> **Work to do**:
Reproduce the rows below with "coupon" replaced by "voucher" and everything else unchanged. Leave the pictures out of your answer.

>> BEGIN Extracted entries

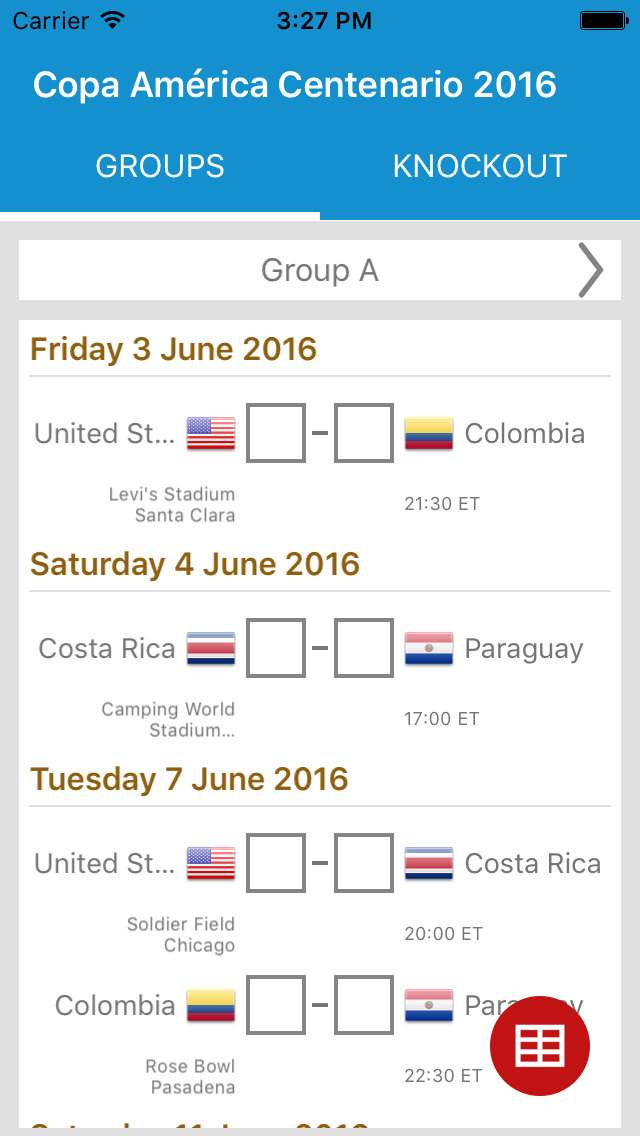Screen dimensions: 640x1136
Task: Tap the Wi-Fi icon in status bar
Action: click(113, 20)
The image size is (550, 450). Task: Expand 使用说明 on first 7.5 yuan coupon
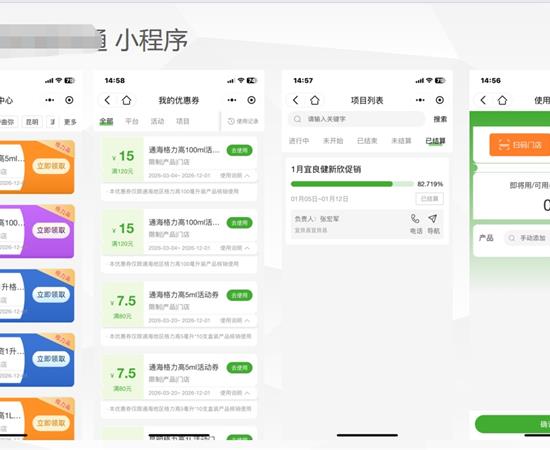pos(235,320)
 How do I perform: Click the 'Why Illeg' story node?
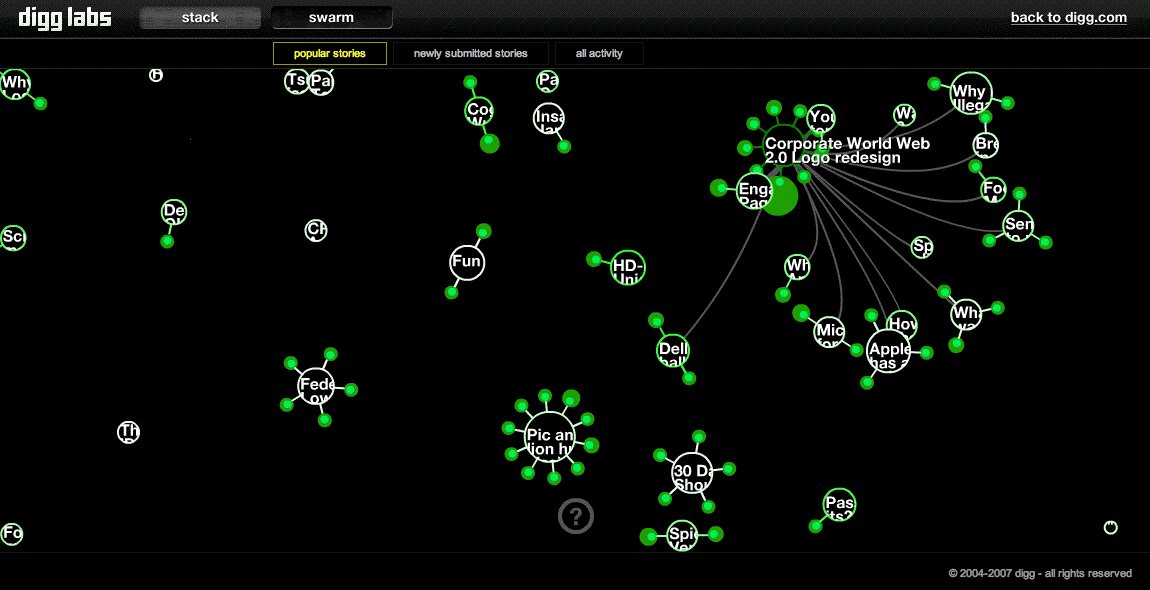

>> END Extracted entries

> **Task solution**:
Screen dimensions: 640x1136
Task: Tap the Wi-Fi icon in status bar
Action: click(113, 20)
The image size is (550, 450). Task: Expand 使用说明 on first 7.5 yuan voucher
pos(235,320)
 How do I perform: Click the 'Why Illeg' story node?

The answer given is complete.